Siapa Bay? Mengapa bulir air mataku rela menggelinding jatuh demi dia? Kau tahu, sejak bertahun lalu, air mata ini kupastikan telah mengering. Tak kubiarkan satu tetes pun tersisa. Tapi mengapa untuk seorang Bay, aku kalah?
Aku berdiri menahan tangis di tengah rumput ilalang setinggi pinggang. Berharap Bay kembali dan memarahiku.... (‘Jangan pergi, Bay’ –Karya kompasianer Lilik Fatimah Azzahra)
***
Malam ini aku kembali menghitung hujan, membilang entah berapa sajak yang terserak di sisa jejak kenangannya.
“Kau tahu apa yang paling kuyup dari hujan, Ra?” Bay bertanya tiba-tiba, membuatku merasa déjà vu dari puisi buatannya yang kubaca waktu itu.
“Kenangannya?,” jawabku dengan agak ragu.
Bay menggeleng, sebelum kembali menghilang perlahan ditelan hujan.

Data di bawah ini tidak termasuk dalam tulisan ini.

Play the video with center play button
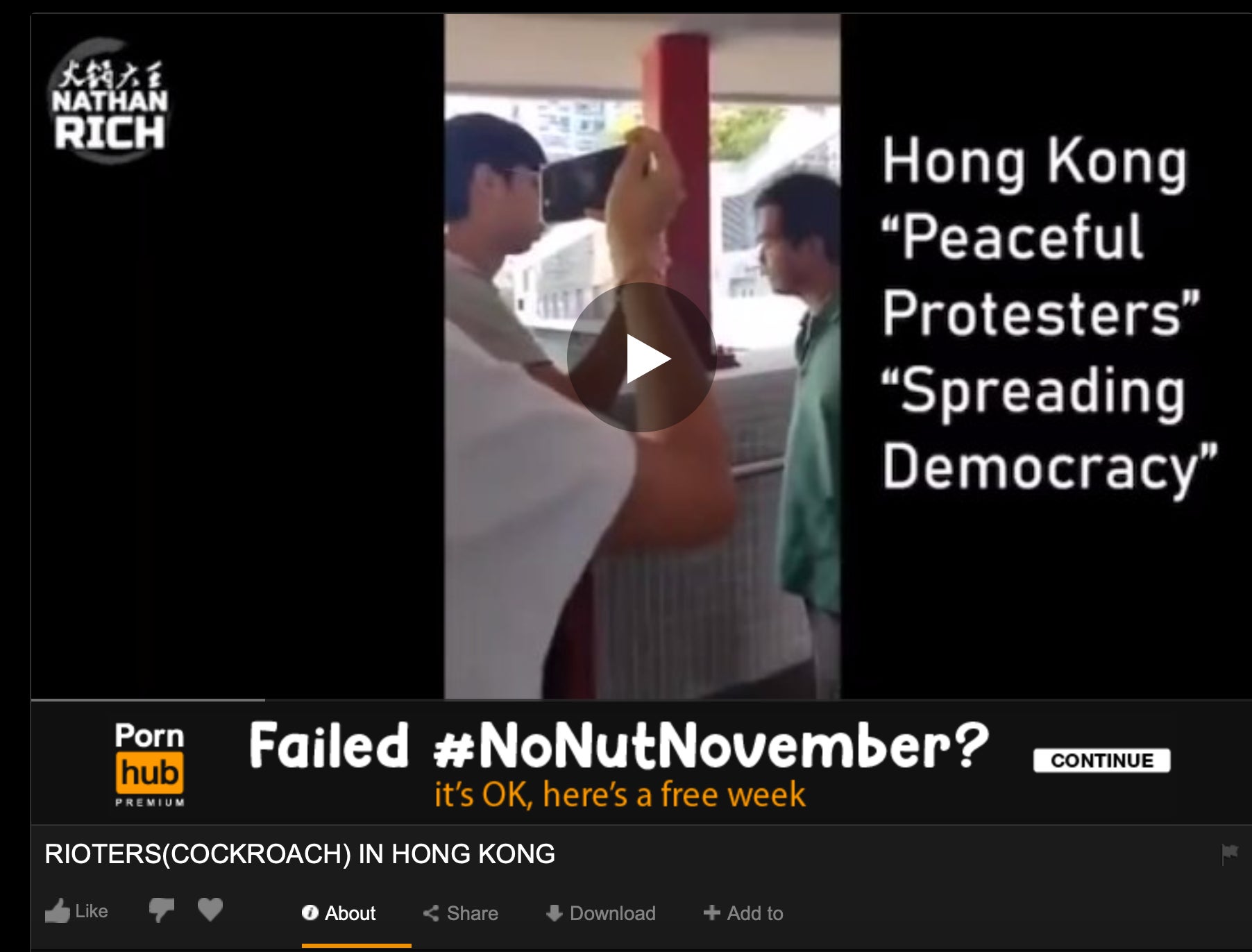Screen dimensions: 1252x952 tap(641, 357)
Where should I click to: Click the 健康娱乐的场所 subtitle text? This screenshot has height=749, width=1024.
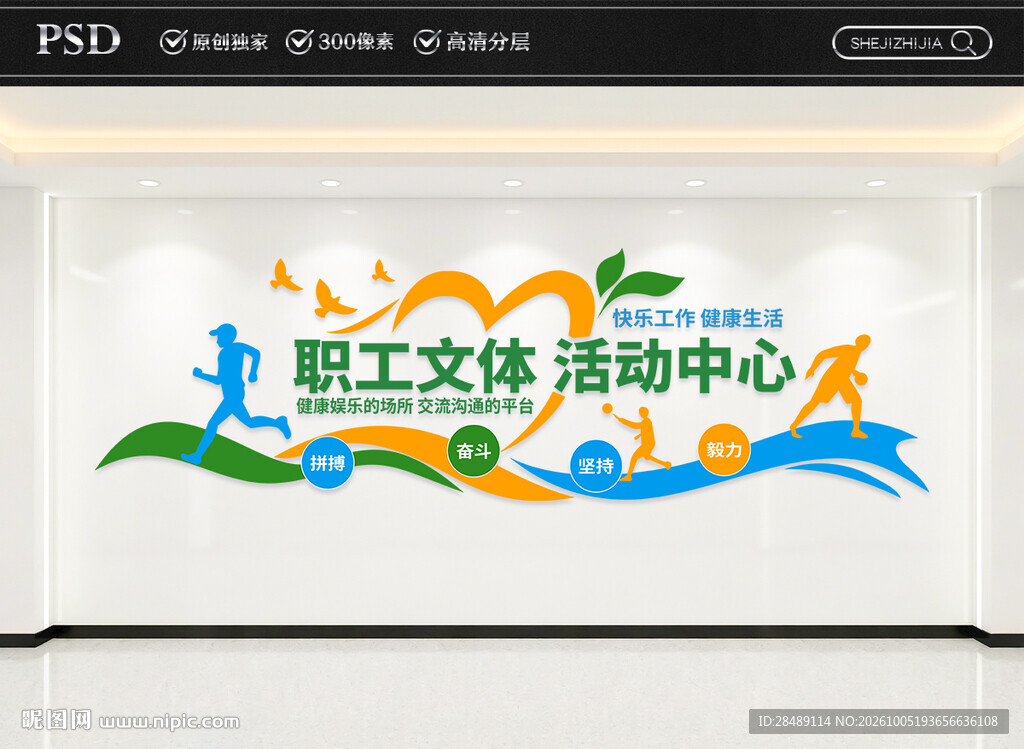[x=355, y=406]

Tak ingin terjerembab ke sesal yang sama, kukuntit butir hujan yang paling kilau, berharap dengan cara itu dapat menuntunku menuju Bay.
“Mampukah kau mengikutiku?” butir kilau bertanya, yang hanya kujawab dengan turut bersamanya merebah di tanah, mengayun di daun atau sekedar menggertap sekejap di tratap atap, hingga akhirnya aku berhasil menyelinap di sela begitu banyak isi benak yang tak henti memercik.
Dan itu amatlah mengherankan. Memberiku sadar bahwa ternyata telah sejauh ini aku pergi.
Dan waktu yang mengerut memberiku lima belas tahun ketabahan. Saat cinta yang kerdil, coba merenggut keagungan dogma: Hanya demi menyalur hasrat purba bertopeng agama.